◆ Task brief ◆
Copy the planar pixel plotting post word for word from "It's this time" to "pixel drawing routine.".

◆ Document excerpt ◆

════════════════════

A.D.A. Amiga Demoscene Archive

        Welcome guest!

  

  

  

log in with SceneID

  

Demos Amiga Demoscene Archive Forum / Coding / Planar Pixel Plotting
 Page:  1  2  »» 
Author Message
d0DgE
Member
#1 - Posted: 5 Dec 2009 21:39
Reply Quote
Hi guys!

It's this time of the year that I usually start looking again in my collection of primitives
with the aim of optimising stuff.
This time I thought about my pixel drawing routine.
ATM I do this solely with the CPU, no Blitter usage involved and as "wasted years" (the twist-ribbon) showed, it barely ran on the A500. Those were 2x160 pixels to outline the ribbon which then was filled with the Blitter onto the screen. Of course in the Twist-routine I used an in-line modified version of the following code to
avoid unnecessary subroutine branches.

This is the 1-Bitplane version....


WORD equ 15
drawPlanarPixel:
; drawing plane => a0 ...could be a buffer, too
; X => d0
; Y => d1
; SCRAP => d2,d3
movem.l d0-d3/a0,-(a7)

; manage the Y position
move.w d1,d2 ; copy y
lsl.w #4,d1 ; multiply by 40
lsl.w #3,d2
add.w d1,d1
add.w d2,d1
add.w d1,a0 ; enter y pos first

; manage the X position
move.w d0,d2 ; copy x
lsr.w #3,d0 ; divide by 8 to get the hardposition
and.w #$000f,d2 ; mask the 4 lower bits for 0-15 softposition
btst #0,d0 ; is the hardposition an odd value ?
beq.s .even ; nope ...skip the -1 action
subq.w #1,d0 ; it's odd ...sub 1 to keep even steps (68000!)
.even:
sub.w #WORD,d2
neg.w d2
add.w d0,a0 ; move to X hardposition
move.w (a0),d3 ; take current screendata word aligned
bset d2,d3 ; set the softposition pixel
move.w d3,(a0) ; put back the modified word

movem.l (a7)+,d0-d3/a0
rts


Please note, that it is done for convenience so that I just provide decimal X,Y coordinates and a buffer to
write to and fire the thing to get my pixel.

════════════════════

◆ Listed entries ◆
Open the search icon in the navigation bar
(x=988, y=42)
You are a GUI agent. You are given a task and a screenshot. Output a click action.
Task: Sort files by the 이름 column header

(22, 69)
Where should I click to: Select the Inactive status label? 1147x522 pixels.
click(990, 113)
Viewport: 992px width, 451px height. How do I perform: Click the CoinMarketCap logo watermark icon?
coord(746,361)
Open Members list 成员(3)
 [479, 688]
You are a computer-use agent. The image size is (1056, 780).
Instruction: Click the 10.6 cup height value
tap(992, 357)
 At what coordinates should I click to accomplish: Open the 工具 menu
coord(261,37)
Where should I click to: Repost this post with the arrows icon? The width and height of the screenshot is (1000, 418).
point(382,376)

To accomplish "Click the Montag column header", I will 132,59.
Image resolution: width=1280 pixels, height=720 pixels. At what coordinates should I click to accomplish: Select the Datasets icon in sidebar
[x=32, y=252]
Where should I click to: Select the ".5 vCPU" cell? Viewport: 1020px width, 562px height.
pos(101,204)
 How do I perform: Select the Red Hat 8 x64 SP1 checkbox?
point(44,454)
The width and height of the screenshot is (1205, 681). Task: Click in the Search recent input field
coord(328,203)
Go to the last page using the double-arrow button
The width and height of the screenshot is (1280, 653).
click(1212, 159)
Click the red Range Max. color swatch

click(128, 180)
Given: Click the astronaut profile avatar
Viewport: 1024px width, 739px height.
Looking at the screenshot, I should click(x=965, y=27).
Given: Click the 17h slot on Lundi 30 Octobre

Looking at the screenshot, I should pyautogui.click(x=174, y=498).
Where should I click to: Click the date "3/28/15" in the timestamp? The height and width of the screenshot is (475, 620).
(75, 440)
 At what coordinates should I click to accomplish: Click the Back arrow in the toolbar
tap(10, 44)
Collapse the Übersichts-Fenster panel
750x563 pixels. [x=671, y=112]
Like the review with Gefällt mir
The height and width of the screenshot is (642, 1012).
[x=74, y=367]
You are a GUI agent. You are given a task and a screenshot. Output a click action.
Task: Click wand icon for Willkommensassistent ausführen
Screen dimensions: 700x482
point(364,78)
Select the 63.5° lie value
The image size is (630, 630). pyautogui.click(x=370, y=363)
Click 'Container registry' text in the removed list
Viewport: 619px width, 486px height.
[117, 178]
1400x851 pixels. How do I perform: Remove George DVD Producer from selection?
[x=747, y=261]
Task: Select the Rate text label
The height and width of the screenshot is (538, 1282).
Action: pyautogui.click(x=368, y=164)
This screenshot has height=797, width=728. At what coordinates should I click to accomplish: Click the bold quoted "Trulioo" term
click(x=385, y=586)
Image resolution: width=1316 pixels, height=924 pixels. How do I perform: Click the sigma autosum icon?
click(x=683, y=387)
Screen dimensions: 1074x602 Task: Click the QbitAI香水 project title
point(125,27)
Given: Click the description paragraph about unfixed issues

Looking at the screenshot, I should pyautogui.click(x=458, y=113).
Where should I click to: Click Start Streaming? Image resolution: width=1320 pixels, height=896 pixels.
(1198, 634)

════════════════════

◆ Written reply ◆
It's this time of the year that I usually start looking again in my collection of primitives
with the aim of optimising stuff.
This time I thought about my pixel drawing routine.